**WORK ITEM:**
Express every line of the entries below as a JSON array of strings, one string per line, omitting blank lines.

**RECORDS SUPPLIED:**
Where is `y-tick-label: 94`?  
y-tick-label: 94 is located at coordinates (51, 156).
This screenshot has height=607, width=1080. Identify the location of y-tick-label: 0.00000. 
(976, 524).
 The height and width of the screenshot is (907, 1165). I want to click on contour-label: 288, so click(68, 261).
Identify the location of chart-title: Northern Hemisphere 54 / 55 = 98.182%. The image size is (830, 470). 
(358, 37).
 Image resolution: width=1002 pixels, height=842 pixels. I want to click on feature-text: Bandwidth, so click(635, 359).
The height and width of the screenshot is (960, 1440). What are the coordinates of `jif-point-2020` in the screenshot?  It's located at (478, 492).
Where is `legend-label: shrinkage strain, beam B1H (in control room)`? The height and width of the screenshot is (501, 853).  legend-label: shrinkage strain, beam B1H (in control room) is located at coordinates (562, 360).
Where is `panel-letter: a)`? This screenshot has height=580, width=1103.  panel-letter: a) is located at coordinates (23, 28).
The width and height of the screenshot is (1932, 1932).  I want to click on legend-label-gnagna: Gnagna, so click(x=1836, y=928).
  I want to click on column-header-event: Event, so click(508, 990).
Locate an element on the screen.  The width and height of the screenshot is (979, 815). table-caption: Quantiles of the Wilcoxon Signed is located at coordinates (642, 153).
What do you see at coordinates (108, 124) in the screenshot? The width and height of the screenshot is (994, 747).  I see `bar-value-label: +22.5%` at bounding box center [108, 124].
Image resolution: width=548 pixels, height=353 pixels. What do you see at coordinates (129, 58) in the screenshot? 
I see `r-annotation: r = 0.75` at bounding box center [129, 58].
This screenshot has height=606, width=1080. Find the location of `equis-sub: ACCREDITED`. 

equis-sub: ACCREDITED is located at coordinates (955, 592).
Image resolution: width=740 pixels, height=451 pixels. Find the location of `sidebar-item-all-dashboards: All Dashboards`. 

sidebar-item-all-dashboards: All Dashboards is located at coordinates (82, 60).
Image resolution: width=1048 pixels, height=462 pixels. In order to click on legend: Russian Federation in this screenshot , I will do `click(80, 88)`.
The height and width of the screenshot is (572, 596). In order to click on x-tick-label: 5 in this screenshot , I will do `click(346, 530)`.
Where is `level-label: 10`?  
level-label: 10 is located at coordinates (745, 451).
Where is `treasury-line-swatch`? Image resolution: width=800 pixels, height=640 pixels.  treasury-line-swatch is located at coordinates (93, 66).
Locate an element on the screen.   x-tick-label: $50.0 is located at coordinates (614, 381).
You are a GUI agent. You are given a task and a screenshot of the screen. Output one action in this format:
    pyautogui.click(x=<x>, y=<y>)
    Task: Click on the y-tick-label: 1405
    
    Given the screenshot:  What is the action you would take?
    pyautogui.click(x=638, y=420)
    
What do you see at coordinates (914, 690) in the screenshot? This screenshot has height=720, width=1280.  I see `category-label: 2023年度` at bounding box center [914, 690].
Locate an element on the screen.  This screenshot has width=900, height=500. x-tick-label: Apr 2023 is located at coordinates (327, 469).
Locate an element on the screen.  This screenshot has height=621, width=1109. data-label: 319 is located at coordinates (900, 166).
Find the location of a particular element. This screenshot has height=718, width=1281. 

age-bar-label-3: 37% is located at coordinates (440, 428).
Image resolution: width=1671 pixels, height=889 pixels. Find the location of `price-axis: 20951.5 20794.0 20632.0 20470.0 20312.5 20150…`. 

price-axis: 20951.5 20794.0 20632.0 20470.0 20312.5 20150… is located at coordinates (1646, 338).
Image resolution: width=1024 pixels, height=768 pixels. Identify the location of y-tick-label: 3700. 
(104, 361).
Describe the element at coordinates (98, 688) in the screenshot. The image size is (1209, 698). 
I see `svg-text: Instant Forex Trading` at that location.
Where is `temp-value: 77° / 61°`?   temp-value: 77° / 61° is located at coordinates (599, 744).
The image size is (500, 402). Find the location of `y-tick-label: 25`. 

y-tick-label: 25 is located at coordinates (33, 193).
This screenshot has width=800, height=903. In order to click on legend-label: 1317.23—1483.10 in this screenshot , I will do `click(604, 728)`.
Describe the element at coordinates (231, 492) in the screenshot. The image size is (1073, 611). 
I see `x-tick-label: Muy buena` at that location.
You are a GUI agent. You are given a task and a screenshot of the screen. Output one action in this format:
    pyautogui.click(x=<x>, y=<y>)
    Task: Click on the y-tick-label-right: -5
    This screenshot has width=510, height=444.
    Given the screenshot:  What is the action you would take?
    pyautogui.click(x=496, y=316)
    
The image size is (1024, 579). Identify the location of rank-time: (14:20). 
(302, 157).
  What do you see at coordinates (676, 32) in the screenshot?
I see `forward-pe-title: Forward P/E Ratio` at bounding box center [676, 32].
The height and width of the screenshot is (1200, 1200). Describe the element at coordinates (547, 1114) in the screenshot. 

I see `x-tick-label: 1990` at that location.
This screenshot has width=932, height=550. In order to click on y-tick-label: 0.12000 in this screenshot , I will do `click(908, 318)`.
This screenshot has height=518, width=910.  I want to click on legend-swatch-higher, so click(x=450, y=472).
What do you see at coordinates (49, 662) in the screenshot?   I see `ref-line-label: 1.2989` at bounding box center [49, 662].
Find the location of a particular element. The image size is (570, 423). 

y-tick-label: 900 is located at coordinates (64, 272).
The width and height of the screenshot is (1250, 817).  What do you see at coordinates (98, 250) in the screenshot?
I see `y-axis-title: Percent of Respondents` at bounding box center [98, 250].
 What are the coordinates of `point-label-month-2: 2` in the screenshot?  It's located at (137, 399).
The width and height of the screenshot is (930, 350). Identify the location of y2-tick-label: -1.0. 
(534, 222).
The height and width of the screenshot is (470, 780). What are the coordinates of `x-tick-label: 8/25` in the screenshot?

**WRITTEN SOLUTION:**
[
  "Where is `y-tick-label: 94`?  ",
  "y-tick-label: 94 is located at coordinates (51, 156).",
  "This screenshot has height=607, width=1080. Identify the location of y-tick-label: 0.00000. ",
  "(976, 524).",
  " The height and width of the screenshot is (907, 1165). I want to click on contour-label: 288, so click(68, 261).",
  "Identify the location of chart-title: Northern Hemisphere 54 / 55 = 98.182%. The image size is (830, 470). ",
  "(358, 37).",
  " Image resolution: width=1002 pixels, height=842 pixels. I want to click on feature-text: Bandwidth, so click(635, 359).",
  "The height and width of the screenshot is (960, 1440). What are the coordinates of `jif-point-2020` in the screenshot?  It's located at (478, 492).",
  "Where is `legend-label: shrinkage strain, beam B1H (in control room)`? The height and width of the screenshot is (501, 853).  legend-label: shrinkage strain, beam B1H (in control room) is located at coordinates (562, 360).",
  "Where is `panel-letter: a)`? This screenshot has height=580, width=1103.  panel-letter: a) is located at coordinates (23, 28).",
  "The width and height of the screenshot is (1932, 1932).  I want to click on legend-label-gnagna: Gnagna, so click(x=1836, y=928).",
  "  I want to click on column-header-event: Event, so click(508, 990).",
  "Locate an element on the screen.  The width and height of the screenshot is (979, 815). table-caption: Quantiles of the Wilcoxon Signed is located at coordinates (642, 153).",
  "What do you see at coordinates (108, 124) in the screenshot? The width and height of the screenshot is (994, 747).  I see `bar-value-label: +22.5%` at bounding box center [108, 124].",
  "Image resolution: width=548 pixels, height=353 pixels. What do you see at coordinates (129, 58) in the screenshot? ",
  "I see `r-annotation: r = 0.75` at bounding box center [129, 58].",
  "This screenshot has height=606, width=1080. Find the location of `equis-sub: ACCREDITED`. ",
  "equis-sub: ACCREDITED is located at coordinates (955, 592).",
  "Image resolution: width=740 pixels, height=451 pixels. Find the location of `sidebar-item-all-dashboards: All Dashboards`. ",
  "sidebar-item-all-dashboards: All Dashboards is located at coordinates (82, 60).",
  "Image resolution: width=1048 pixels, height=462 pixels. In order to click on legend: Russian Federation in this screenshot , I will do `click(80, 88)`.",
  "The height and width of the screenshot is (572, 596). In order to click on x-tick-label: 5 in this screenshot , I will do `click(346, 530)`.",
  "Where is `level-label: 10`?  ",
  "level-label: 10 is located at coordinates (745, 451).",
  "Where is `treasury-line-swatch`? Image resolution: width=800 pixels, height=640 pixels.  treasury-line-swatch is located at coordinates (93, 66).",
  "Locate an element on the screen.   x-tick-label: $50.0 is located at coordinates (614, 381).",
  "You are a GUI agent. You are given a task and a screenshot of the screen. Output one action in this format:",
  "    pyautogui.click(x=<x>, y=<y>)",
  "    Task: Click on the y-tick-label: 1405",
  "    Given the screenshot:  What is the action you would take?",
  "    pyautogui.click(x=638, y=420)",
  "What do you see at coordinates (914, 690) in the screenshot? This screenshot has height=720, width=1280.  I see `category-label: 2023年度` at bounding box center [914, 690].",
  "Locate an element on the screen.  This screenshot has width=900, height=500. x-tick-label: Apr 2023 is located at coordinates (327, 469).",
  "Locate an element on the screen.  This screenshot has height=621, width=1109. data-label: 319 is located at coordinates (900, 166).",
  "Find the location of a particular element. This screenshot has height=718, width=1281. ",
  "age-bar-label-3: 37% is located at coordinates (440, 428).",
  "Image resolution: width=1671 pixels, height=889 pixels. Find the location of `price-axis: 20951.5 20794.0 20632.0 20470.0 20312.5 20150…`. ",
  "price-axis: 20951.5 20794.0 20632.0 20470.0 20312.5 20150… is located at coordinates (1646, 338).",
  "Image resolution: width=1024 pixels, height=768 pixels. Identify the location of y-tick-label: 3700. ",
  "(104, 361).",
  "Describe the element at coordinates (98, 688) in the screenshot. The image size is (1209, 698). ",
  "I see `svg-text: Instant Forex Trading` at that location.",
  "Where is `temp-value: 77° / 61°`?   temp-value: 77° / 61° is located at coordinates (599, 744).",
  "The image size is (500, 402). Find the location of `y-tick-label: 25`. ",
  "y-tick-label: 25 is located at coordinates (33, 193).",
  "This screenshot has width=800, height=903. In order to click on legend-label: 1317.23—1483.10 in this screenshot , I will do `click(604, 728)`.",
  "Describe the element at coordinates (231, 492) in the screenshot. The image size is (1073, 611). ",
  "I see `x-tick-label: Muy buena` at that location.",
  "You are a GUI agent. You are given a task and a screenshot of the screen. Output one action in this format:",
  "    pyautogui.click(x=<x>, y=<y>)",
  "    Task: Click on the y-tick-label-right: -5",
  "    This screenshot has width=510, height=444.",
  "    Given the screenshot:  What is the action you would take?",
  "    pyautogui.click(x=496, y=316)",
  "The image size is (1024, 579). Identify the location of rank-time: (14:20). ",
  "(302, 157).",
  "  What do you see at coordinates (676, 32) in the screenshot?",
  "I see `forward-pe-title: Forward P/E Ratio` at bounding box center [676, 32].",
  "The height and width of the screenshot is (1200, 1200). Describe the element at coordinates (547, 1114) in the screenshot. ",
  "I see `x-tick-label: 1990` at that location.",
  "This screenshot has width=932, height=550. In order to click on y-tick-label: 0.12000 in this screenshot , I will do `click(908, 318)`.",
  "This screenshot has height=518, width=910.  I want to click on legend-swatch-higher, so click(x=450, y=472).",
  "What do you see at coordinates (49, 662) in the screenshot?   I see `ref-line-label: 1.2989` at bounding box center [49, 662].",
  "Find the location of a particular element. The image size is (570, 423). ",
  "y-tick-label: 900 is located at coordinates (64, 272).",
  "The width and height of the screenshot is (1250, 817).  What do you see at coordinates (98, 250) in the screenshot?",
  "I see `y-axis-title: Percent of Respondents` at bounding box center [98, 250].",
  " What are the coordinates of `point-label-month-2: 2` in the screenshot?  It's located at (137, 399).",
  "The width and height of the screenshot is (930, 350). Identify the location of y2-tick-label: -1.0. ",
  "(534, 222).",
  "The height and width of the screenshot is (470, 780). What are the coordinates of `x-tick-label: 8/25` in the screenshot?"
]